[Start of SELECTED EXCERPT]
Data Source and Job Binary Pluggability¶
Sahara allows multiple types of data source and job binary. However, there’s no clean abstraction around them, and the code to deal with them is often very difficult to read and modify. This change proposes to create clean abstractions that each data source type and job binary type can implement differently depending on its own needs.
Currently, the data source and job binary code are spread over different folders and files in Sahara, making this code hard to change and to extend. Right now, a developer who wants to create a new data source needs to look all over the code and modify things in a lot of places (and it’s almost impossible to know all of them without deep experience with the code). Once this change is complete, developers will be able to create code in a single directory and will be able to write their data source by implementing an abstract class. This will allow users to enable data sources that they write themselves (and hopefully contribute upstream) much more easily, and it will allow operators to disable data sources that their own stack does not support as well.
This change proposes to create the data source and job binary abstractions as plugins, in order to provide loading code dynamically, with a well defined interface. The existing types of data sources and job binaries will be refactored.
The interfaces that will be implemented are described below:
Data Source Interface
prepare_cluster(cluster, kwargs) - Makes a cluster ready to use this data source. Different implementations for each data source: for Manila it will be mount the share, for Swift verify credentials, etc.
construct_url(url, job_exec_id) - Resolves placeholders in data source URL.
get_urls(cluster, url, job_exec_id) - Returns the data source url and the runtime url the data source must be referenced as. Returns: a tuple of the form (url, runtime_url).
get_runtime_url(url, cluster) - If needed it will construct a runtime url for the data source, by the default if a runtime url is not needed it will return the native url.
validate(data) - Checks whether or not the data passed through the API to create or update a data source is valid.
_validate_url(url) - This method is optional and can be used by the validate method in order to check whether or not the data source url is valid.
Job Binary Interface
prepare_cluster(cluster, kwargs) - Makes a cluster ready to use this job binary. Different implementations for each data source: for Manila it will be mount the share, for Swift verify credentials, etc.
[End of SELECTED EXCERPT]
[Start of DATASET EXTRACT]
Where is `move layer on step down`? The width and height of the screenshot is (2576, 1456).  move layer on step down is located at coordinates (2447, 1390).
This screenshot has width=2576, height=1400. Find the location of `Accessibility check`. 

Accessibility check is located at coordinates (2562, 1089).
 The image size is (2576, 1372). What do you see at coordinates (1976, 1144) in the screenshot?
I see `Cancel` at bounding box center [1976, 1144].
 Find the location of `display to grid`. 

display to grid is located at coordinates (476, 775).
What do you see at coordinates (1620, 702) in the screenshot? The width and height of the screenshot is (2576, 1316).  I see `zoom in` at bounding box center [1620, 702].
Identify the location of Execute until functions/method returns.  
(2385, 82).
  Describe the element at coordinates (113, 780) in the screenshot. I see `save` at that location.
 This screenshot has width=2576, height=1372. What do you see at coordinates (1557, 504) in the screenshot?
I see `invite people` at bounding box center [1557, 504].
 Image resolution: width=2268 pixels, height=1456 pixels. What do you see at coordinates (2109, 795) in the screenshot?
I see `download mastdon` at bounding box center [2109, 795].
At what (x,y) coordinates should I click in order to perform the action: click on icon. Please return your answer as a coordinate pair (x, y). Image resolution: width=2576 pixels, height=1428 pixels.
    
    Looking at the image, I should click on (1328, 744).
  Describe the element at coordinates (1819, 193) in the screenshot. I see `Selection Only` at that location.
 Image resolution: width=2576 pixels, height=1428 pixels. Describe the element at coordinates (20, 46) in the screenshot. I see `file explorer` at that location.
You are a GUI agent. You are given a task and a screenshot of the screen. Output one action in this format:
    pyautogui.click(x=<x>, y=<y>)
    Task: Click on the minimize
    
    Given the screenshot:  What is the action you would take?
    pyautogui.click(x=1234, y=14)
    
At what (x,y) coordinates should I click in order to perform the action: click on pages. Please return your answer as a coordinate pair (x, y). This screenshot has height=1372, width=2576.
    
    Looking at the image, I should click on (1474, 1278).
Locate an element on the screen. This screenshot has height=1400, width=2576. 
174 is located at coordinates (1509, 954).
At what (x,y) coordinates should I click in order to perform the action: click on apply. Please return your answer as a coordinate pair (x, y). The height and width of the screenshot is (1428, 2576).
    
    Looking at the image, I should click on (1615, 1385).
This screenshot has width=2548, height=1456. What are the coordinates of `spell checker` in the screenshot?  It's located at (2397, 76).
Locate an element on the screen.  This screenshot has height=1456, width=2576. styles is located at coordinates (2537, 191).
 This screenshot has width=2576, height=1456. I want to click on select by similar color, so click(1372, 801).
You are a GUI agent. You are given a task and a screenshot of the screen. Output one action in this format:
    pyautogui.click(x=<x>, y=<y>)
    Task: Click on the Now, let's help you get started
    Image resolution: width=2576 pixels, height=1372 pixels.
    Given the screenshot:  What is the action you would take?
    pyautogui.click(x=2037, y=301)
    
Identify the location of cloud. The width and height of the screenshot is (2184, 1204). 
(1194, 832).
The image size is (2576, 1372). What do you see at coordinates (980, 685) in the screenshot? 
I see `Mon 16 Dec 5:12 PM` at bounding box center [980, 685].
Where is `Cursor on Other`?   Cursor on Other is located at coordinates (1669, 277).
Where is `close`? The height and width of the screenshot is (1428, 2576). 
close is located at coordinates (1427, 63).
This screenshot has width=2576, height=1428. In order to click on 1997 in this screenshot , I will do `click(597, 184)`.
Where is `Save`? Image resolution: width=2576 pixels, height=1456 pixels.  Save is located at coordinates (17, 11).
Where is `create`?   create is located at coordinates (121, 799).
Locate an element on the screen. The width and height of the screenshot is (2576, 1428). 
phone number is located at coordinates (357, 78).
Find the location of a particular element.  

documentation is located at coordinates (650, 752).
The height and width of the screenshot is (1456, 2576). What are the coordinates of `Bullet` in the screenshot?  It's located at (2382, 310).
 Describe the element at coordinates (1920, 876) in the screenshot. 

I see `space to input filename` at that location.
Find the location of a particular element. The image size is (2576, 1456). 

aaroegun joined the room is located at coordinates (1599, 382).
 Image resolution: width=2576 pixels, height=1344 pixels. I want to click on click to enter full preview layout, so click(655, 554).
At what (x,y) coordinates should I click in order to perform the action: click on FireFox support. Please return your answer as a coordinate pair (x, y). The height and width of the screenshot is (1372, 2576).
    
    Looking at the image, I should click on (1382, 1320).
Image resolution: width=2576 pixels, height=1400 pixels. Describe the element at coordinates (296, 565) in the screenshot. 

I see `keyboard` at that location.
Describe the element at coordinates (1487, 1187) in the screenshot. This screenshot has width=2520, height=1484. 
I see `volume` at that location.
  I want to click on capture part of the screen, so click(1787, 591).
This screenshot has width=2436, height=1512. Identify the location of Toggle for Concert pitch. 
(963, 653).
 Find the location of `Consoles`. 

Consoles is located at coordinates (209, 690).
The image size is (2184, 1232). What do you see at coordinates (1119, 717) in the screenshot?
[End of DATASET EXTRACT]
(EXERCISE REQUIREMENTS):
Transcribe the passage of the text on data source and job binary pluggability, from "get_runtime_url(url, cluster) - If" down to "the native url.".

(EXERCISE RESULT):
get_runtime_url(url, cluster) - If needed it will construct a runtime url for the data source, by the default if a runtime url is not needed it will return the native url.